# EMans pig rub



## eman (Jun 5, 2010)

This is the rub i have decided to make as my go to for any pork.

first instead of plain yellow mustard . i mix

1 cup yellow mustard

1/2 cup molasses

1 tsp liquid crab boil
Brush this liberally on your pork.

The rub:

1/4 cup hungarian or spanish paprika

1/4 cup onion powder

1/4 cup garlic powder

1/4 cup cbp

2 tsp celery seed

2 tsp ground mustard

2 tsp cumin

1 tsp nutmeg

1 1/4 cup dark brown sugar.

it helps to get the lumps out if you run this thru a grinder or food processer.

Coat the pork w/ a heavy coat of the rub. wrap and in the fridge overnight if possible.

B4 you smoke hit the pig w/ another dusting of rub and smoke away.


----------



## DanMcG (Jun 5, 2010)

Thanks for sharing that Bob, I've been looking for a new recipe to try, and the celery and nutmeg sounds real good


----------



## pineywoods (Jun 5, 2010)

Looks like a good one!!


----------



## sumosmoke (Jun 6, 2010)

Definitely interesting, especially with the crab boil added to the fray. Thanks for sharing this with us, Bob!


----------



## scpatterson (Jun 6, 2010)

I use that Zatarains powder crawfish boil in most of my cooks. Its really good and I like teh idea in the mustard....Sounds good, thanks for posting


----------



## shooterrick (Jun 6, 2010)

Looks like a winner Bob.  Thanks


----------



## mballi3011 (Jun 6, 2010)

Youhave definatly added quite a different twist for your new rub. I'll have to give it a shot soon.


----------



## omahasmoker (Jun 6, 2010)

what exactly is in crab boil? being from the most landlocked part of the country, we dont use it much around here.


----------



## eman (Jun 6, 2010)

the liquid crab boil is oils and essences of spices and peppers.

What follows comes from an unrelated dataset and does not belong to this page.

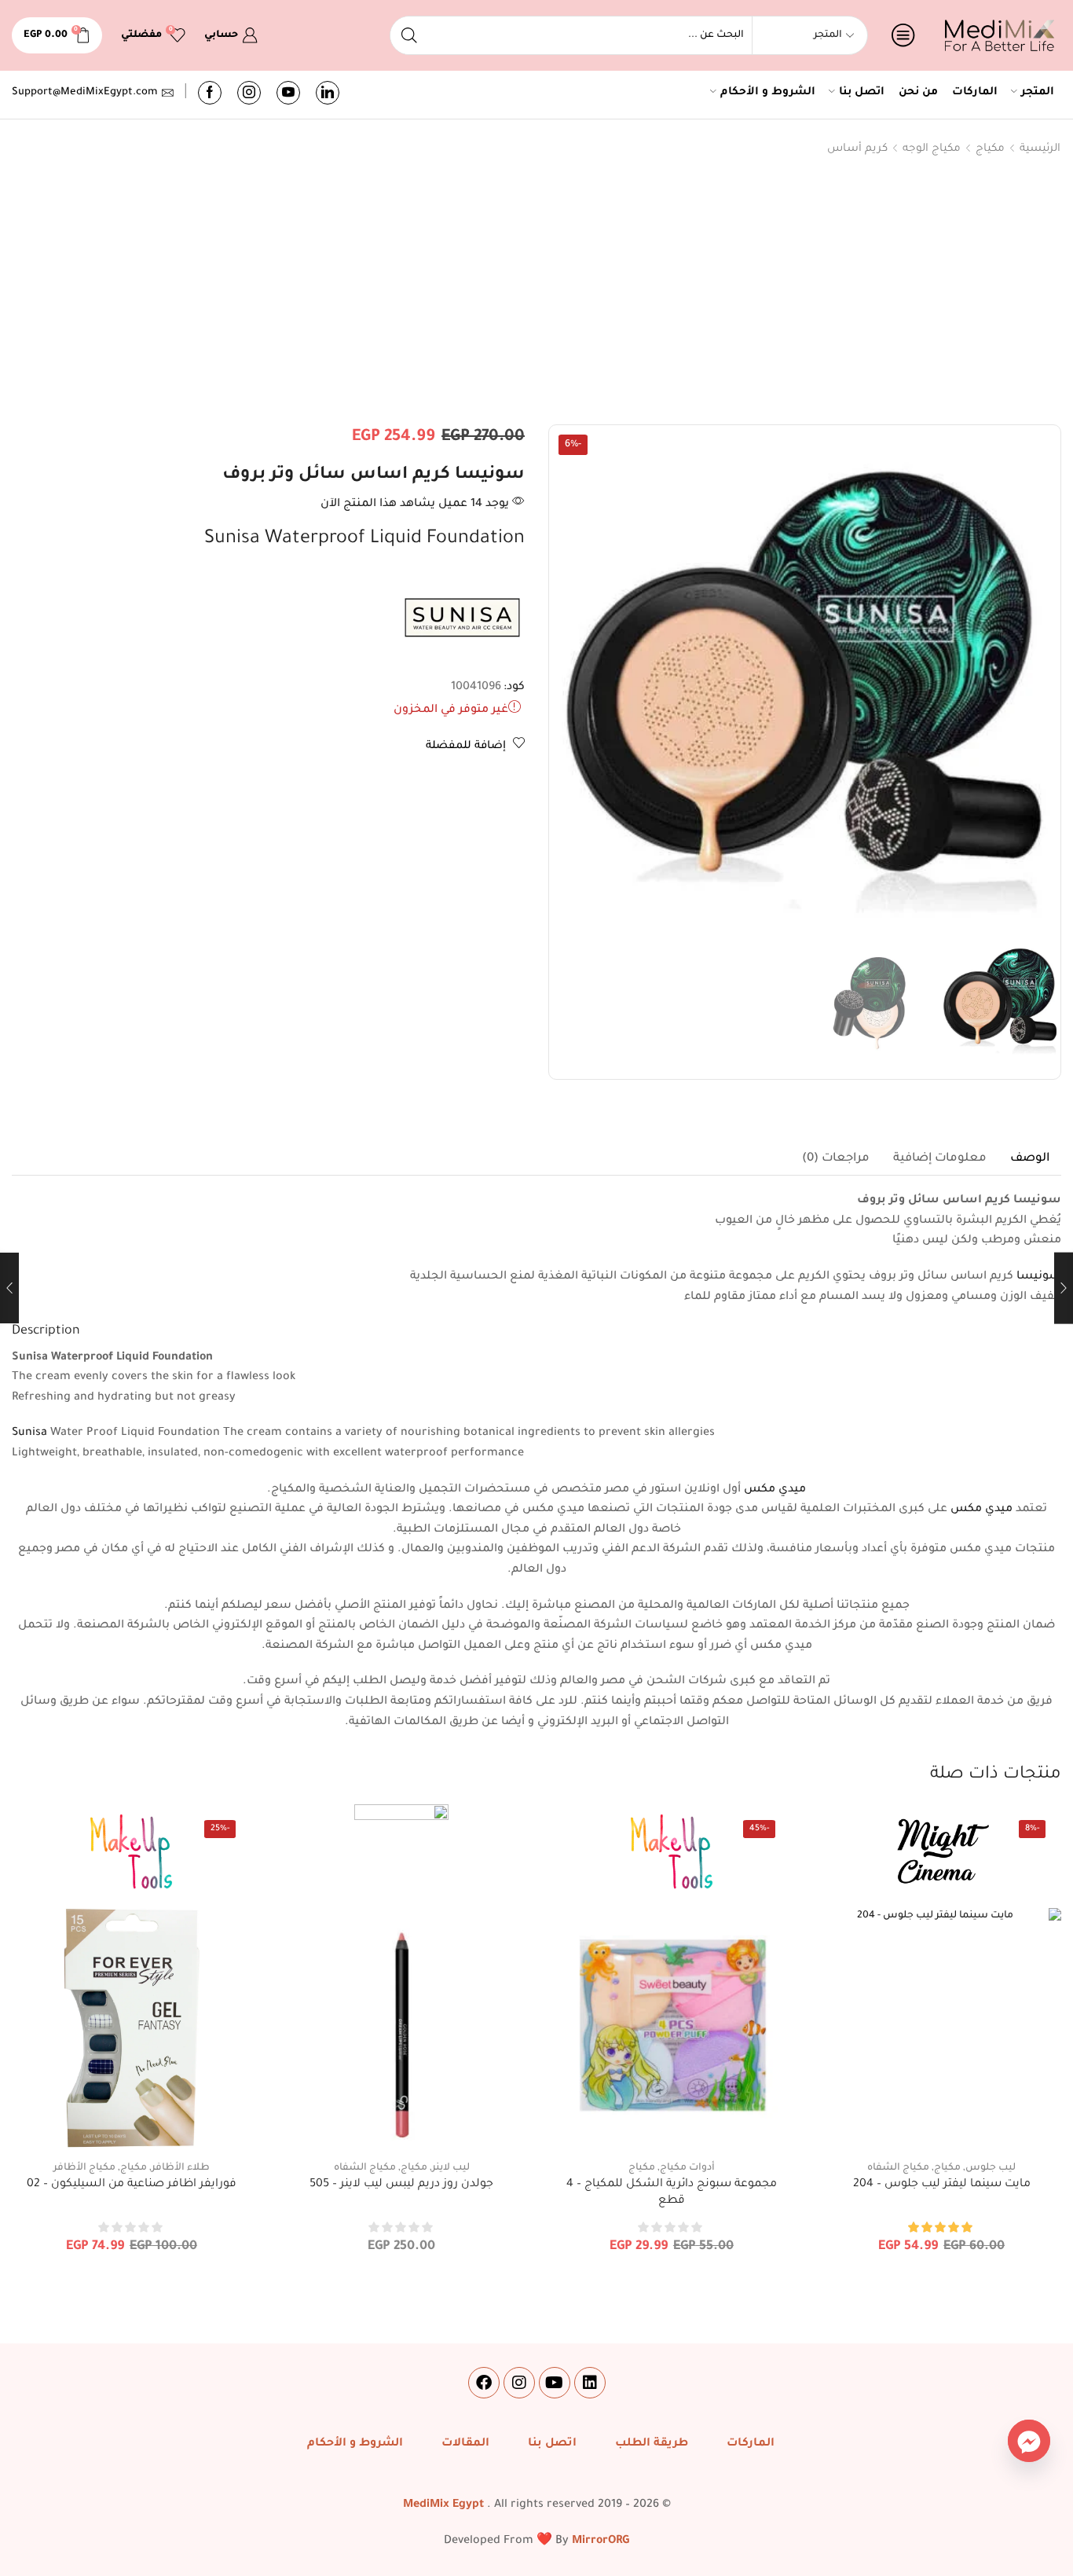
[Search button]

 any grocer who stocks cajun seasonings should be able to get it for you.

 or go to www.zatarains.com


----------



## funkyboy (Oct 7, 2011)

What is c b p???

E-mail @   [email protected]

Thanks
Session data


----------



## forluvofsmoke (Oct 7, 2011)

Cracked Black Pepper

Eric


----------



## chef jimmyj (Oct 8, 2011)

I find it interesting that you added NO SALT though I guess there is enough in Yellow Mustard.  BTW I agree with you, *B**ob,*  on the whole Facebook thing...they are making some Stupid changes!...JJ


----------